* _QUOTED TEXT_:
Collateral Assignment of Loan Documents definition

Collateral Assignment of Loan Documents means collectively, each Collateral Assignment of Loan Documents and each Allonge to Note (executed in blank), each in form and substance satisfactory to the Administrative Agent, pursuant to which the applicable Credit Party, among other things, collaterally assigns its rights and benefits under the applicable Mezzanine Loan Documentation or Note Receivable Documentation to the Administrative Agent.
Collateral Assignment of Loan Documents means that certain Collateral Assignment of Loan Documents of even date herewith executed and delivered by Borrower and Lender for the assignment to Lender of certain loan documents related to the AWM Promissory Note and the mortgage for the property in Xxxxxx County, Kansas.

* _TASK INSTRUCTIONS_:
(A) Please quote the loan documents definitions, beginning at the words "Collateral Assignment of Loan Documents means that" and stopping after the words "Xxxxxx County, Kansas.".
(B) List every party or role the loan documents definitions name with a capitalized term.

[Entries from a dataset]
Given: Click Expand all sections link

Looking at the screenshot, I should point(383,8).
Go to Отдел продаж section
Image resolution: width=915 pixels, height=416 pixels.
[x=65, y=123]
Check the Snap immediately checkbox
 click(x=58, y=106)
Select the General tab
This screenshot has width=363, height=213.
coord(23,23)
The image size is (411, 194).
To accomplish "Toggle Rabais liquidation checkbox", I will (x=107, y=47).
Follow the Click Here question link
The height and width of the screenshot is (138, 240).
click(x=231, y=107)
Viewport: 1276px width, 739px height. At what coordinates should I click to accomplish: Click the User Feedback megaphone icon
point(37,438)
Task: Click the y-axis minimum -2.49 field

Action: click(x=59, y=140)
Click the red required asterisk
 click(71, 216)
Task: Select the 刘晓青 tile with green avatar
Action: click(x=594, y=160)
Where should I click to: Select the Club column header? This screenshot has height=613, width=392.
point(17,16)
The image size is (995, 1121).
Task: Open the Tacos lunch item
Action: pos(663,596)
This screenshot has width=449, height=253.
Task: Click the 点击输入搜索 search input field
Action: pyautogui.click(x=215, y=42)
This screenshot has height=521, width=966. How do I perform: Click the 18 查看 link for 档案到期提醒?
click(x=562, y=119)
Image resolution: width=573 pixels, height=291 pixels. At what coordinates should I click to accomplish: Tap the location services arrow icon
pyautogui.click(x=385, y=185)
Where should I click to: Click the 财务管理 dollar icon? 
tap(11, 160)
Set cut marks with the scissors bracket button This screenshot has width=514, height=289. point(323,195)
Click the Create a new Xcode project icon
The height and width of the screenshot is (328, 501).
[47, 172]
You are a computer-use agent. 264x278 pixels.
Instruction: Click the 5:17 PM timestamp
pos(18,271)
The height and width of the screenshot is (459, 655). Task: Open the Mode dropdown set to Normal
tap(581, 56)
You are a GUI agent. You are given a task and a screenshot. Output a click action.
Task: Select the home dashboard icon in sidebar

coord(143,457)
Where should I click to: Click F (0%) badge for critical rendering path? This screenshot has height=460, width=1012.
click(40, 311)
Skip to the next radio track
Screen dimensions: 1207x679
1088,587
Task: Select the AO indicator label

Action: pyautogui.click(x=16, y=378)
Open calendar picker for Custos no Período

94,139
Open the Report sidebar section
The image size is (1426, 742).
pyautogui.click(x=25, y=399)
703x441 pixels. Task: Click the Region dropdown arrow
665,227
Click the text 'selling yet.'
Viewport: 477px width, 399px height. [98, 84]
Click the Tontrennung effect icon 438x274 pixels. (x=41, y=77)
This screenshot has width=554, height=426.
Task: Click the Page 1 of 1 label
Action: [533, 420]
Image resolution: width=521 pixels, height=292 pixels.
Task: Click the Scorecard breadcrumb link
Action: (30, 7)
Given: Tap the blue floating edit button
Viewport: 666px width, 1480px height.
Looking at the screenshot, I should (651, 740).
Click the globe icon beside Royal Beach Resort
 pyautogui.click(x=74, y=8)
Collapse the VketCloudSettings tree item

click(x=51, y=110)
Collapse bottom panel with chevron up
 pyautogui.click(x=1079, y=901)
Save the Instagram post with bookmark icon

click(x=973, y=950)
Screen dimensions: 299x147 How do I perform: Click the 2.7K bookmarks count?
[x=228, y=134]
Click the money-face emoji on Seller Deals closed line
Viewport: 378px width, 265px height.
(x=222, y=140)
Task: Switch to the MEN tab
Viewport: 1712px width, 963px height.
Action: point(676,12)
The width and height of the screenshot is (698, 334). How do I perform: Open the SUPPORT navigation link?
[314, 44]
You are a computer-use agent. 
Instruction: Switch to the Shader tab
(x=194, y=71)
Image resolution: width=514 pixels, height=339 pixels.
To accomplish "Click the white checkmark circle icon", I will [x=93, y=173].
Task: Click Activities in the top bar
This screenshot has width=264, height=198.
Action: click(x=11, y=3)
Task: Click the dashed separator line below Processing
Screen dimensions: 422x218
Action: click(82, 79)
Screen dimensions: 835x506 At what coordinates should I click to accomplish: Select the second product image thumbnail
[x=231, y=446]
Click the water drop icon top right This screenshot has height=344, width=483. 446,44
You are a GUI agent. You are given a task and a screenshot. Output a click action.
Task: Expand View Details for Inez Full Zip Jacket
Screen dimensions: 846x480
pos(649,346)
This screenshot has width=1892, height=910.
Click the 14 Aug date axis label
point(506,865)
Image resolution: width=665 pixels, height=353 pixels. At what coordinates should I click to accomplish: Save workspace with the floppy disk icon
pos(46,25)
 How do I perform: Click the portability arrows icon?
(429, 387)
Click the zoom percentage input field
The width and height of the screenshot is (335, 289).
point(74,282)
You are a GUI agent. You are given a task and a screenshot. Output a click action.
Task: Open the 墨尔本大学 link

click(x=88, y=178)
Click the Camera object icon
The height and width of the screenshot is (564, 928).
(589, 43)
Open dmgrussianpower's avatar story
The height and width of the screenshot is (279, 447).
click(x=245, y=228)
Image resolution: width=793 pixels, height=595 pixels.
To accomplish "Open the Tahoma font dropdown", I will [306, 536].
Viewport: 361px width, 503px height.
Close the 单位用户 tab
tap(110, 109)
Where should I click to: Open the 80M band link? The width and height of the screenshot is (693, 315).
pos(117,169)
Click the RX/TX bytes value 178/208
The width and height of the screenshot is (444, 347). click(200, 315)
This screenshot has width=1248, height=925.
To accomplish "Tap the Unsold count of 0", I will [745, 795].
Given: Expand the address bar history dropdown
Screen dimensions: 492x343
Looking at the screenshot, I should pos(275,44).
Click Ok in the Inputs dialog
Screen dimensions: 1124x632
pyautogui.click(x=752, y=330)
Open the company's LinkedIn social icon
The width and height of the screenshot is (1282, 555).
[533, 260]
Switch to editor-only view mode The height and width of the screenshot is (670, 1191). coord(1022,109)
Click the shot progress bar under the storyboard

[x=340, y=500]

* _RESPONSES PER TASK_:
(A)
Collateral Assignment of Loan Documents means that certain Collateral Assignment of Loan Documents of even date herewith executed and delivered by Borrower and Lender for the assignment to Lender of certain loan documents related to the AWM Promissory Note and the mortgage for the property in Xxxxxx County, Kansas.

(B) Administrative Agent, Credit Party, Borrower, Lender